# K9 officer killed, dog injured, line of duty.



## Craig Snyder (May 7, 2012)

This was a local officer not far from me. I didn't know him but I have worked with members of his department a while back. I used to serve in the ambulance that covered his township.

He leaves behind a child and a pregnant wife.

Lots of questions right now, no answers. The K9 is expected to survive. One subject was killed as well.

http://www.philly.com/philly/news/b...wn_line_suspended_for_after_officer_shot.html

Craig


----------



## Craig Snyder (May 7, 2012)

Second article:

http://www.philly.com/philly/news/2...p_is_fatally_shot__alleged_shooter_slain.html


----------



## Lee May (Jan 8, 2012)

Sorry to hear this, Prayers for the Officer and his family. This is not too far from me.


----------



## Gillian Schuler (Apr 12, 2008)

I feel for every officer who loses his life in the line of duty.
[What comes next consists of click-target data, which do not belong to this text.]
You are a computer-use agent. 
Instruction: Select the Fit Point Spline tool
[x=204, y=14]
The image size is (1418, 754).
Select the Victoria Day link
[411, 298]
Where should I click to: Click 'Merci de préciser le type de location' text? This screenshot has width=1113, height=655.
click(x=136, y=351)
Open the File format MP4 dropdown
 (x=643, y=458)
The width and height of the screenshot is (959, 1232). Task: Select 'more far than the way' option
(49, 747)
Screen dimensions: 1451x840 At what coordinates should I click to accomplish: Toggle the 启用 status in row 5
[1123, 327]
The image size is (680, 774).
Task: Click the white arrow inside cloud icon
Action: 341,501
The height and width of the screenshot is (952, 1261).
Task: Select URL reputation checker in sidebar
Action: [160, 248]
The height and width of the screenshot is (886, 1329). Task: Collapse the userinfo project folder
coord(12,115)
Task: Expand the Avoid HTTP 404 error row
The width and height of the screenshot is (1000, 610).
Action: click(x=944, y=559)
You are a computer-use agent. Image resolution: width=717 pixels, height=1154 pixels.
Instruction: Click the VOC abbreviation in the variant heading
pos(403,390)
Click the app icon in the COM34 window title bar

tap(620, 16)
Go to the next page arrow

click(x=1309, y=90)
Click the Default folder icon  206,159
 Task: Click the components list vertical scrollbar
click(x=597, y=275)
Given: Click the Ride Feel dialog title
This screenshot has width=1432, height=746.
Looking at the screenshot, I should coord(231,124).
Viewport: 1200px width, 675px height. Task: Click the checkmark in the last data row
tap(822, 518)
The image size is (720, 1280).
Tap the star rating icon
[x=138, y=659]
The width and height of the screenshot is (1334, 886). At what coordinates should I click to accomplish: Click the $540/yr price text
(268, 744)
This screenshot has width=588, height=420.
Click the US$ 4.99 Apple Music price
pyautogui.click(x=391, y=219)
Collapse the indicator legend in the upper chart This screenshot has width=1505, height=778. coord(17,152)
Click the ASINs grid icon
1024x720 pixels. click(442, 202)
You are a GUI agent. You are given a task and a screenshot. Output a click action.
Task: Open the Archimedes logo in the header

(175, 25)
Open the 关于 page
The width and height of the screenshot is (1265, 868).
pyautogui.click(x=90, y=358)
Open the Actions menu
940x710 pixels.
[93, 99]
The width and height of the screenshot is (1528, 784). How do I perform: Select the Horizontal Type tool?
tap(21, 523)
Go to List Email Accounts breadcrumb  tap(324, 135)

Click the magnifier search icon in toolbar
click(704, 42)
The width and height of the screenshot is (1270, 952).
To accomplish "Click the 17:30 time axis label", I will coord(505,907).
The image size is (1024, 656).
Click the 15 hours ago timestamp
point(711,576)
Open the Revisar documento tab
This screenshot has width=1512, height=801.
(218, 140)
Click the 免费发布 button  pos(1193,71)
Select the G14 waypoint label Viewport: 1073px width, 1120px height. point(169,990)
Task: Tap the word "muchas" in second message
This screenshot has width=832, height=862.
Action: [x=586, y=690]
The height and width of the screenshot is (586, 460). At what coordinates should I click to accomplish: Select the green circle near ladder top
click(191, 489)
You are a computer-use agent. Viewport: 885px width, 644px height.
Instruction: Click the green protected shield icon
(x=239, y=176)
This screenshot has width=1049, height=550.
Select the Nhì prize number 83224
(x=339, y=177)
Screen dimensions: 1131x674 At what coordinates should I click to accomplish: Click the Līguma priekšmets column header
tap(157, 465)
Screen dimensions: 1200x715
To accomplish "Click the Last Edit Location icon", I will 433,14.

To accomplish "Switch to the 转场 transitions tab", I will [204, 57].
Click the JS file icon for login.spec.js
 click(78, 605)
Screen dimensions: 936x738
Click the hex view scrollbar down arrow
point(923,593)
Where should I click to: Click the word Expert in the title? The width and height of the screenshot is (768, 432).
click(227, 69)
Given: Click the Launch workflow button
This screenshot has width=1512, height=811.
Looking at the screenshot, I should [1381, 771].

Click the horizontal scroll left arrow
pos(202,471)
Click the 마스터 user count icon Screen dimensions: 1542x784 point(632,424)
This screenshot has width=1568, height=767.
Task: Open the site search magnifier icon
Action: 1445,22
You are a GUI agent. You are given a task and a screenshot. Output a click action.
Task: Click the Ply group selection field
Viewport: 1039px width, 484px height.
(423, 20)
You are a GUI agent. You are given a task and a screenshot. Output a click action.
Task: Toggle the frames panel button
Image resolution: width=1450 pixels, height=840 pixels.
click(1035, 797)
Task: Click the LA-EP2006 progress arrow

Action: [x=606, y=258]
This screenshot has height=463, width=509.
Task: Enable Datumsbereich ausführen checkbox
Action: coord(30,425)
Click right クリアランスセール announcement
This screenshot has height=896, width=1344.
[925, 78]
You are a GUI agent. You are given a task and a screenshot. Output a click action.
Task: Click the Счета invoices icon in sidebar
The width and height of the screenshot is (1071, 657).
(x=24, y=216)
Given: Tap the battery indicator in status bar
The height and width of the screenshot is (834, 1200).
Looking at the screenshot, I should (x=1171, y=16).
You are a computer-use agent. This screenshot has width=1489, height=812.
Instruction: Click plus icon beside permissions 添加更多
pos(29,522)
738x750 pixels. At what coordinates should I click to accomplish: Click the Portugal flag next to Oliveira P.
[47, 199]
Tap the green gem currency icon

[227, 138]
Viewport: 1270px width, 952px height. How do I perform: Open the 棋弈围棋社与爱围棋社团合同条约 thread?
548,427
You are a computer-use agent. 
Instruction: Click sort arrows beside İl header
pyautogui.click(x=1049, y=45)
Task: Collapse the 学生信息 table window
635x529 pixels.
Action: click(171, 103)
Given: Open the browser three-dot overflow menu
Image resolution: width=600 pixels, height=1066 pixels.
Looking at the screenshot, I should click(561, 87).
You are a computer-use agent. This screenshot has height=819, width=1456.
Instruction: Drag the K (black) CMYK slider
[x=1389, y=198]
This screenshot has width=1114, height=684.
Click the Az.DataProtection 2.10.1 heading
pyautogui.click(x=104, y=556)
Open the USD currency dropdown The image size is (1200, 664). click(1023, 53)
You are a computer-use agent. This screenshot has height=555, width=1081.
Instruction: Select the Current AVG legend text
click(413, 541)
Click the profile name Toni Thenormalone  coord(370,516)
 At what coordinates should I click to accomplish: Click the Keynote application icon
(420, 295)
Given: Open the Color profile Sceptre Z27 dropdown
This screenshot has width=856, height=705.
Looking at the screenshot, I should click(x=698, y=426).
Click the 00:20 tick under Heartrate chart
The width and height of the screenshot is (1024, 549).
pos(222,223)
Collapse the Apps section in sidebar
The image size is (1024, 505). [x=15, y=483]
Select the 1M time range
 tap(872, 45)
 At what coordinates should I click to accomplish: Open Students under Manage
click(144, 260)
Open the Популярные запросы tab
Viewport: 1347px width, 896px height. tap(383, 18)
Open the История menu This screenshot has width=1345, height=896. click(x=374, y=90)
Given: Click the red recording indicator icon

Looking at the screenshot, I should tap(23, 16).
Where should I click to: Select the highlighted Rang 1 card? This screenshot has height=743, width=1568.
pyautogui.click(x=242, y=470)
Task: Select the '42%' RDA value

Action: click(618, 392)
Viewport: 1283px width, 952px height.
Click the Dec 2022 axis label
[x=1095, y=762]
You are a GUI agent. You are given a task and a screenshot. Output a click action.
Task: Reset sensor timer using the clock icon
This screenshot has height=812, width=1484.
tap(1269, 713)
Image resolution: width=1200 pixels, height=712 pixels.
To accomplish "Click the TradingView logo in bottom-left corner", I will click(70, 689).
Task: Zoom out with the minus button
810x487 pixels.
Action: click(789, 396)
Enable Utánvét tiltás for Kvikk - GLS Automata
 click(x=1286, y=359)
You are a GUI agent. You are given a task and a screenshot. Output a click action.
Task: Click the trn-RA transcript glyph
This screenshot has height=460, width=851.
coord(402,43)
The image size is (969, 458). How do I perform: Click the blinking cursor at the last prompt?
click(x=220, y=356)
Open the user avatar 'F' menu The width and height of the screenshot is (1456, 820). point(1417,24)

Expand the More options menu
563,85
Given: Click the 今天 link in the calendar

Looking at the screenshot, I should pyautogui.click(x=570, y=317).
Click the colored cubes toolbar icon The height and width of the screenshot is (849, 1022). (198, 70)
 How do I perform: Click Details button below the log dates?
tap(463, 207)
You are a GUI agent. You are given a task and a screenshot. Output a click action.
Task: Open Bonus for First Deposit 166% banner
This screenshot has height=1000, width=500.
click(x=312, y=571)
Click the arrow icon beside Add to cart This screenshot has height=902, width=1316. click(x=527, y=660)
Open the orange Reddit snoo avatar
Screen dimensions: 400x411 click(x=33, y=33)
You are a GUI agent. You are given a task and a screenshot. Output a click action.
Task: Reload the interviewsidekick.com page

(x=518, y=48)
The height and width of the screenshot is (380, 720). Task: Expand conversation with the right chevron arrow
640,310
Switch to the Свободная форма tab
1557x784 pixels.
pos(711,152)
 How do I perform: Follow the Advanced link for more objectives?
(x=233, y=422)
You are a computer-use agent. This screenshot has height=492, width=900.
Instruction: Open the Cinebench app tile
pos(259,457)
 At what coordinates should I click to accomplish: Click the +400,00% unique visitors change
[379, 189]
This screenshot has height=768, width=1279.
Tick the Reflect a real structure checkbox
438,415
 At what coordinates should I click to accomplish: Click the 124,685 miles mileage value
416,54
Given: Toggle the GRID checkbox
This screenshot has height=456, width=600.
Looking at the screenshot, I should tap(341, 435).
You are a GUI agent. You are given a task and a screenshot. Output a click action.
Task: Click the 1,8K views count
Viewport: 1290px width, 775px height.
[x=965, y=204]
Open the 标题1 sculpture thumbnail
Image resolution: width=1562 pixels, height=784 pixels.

I didn't know him but I send my condolences to his family.


----------



## David Frost (Mar 29, 2006)

All give some; some give all. My prayers are with his family and friends. May he rest in peace.

DFrost


----------



## Thomas Barriano (Mar 27, 2006)

Craig Snyder said:


> Second article:
> 
> http://www.philly.com/philly/news/2...p_is_fatally_shot__alleged_shooter_slain.html


"The alleged shooter was caught and killed, authorities said."
Do authors or editors read any of this before it's published in the paper or put on the Internet? The guy killed a cop and then committed suicide. He wasn't caught first!

Condolences to the family and Friends

Suicide: If you want to kill yourself because you don't want to go back to prison or because no body loves you or whatever.
Just do it and don't take anyone else with you.


----------



## kevin holford (Apr 11, 2009)

RIP Brother, I've worked with some Plymouth Twp guys; good guys.


----------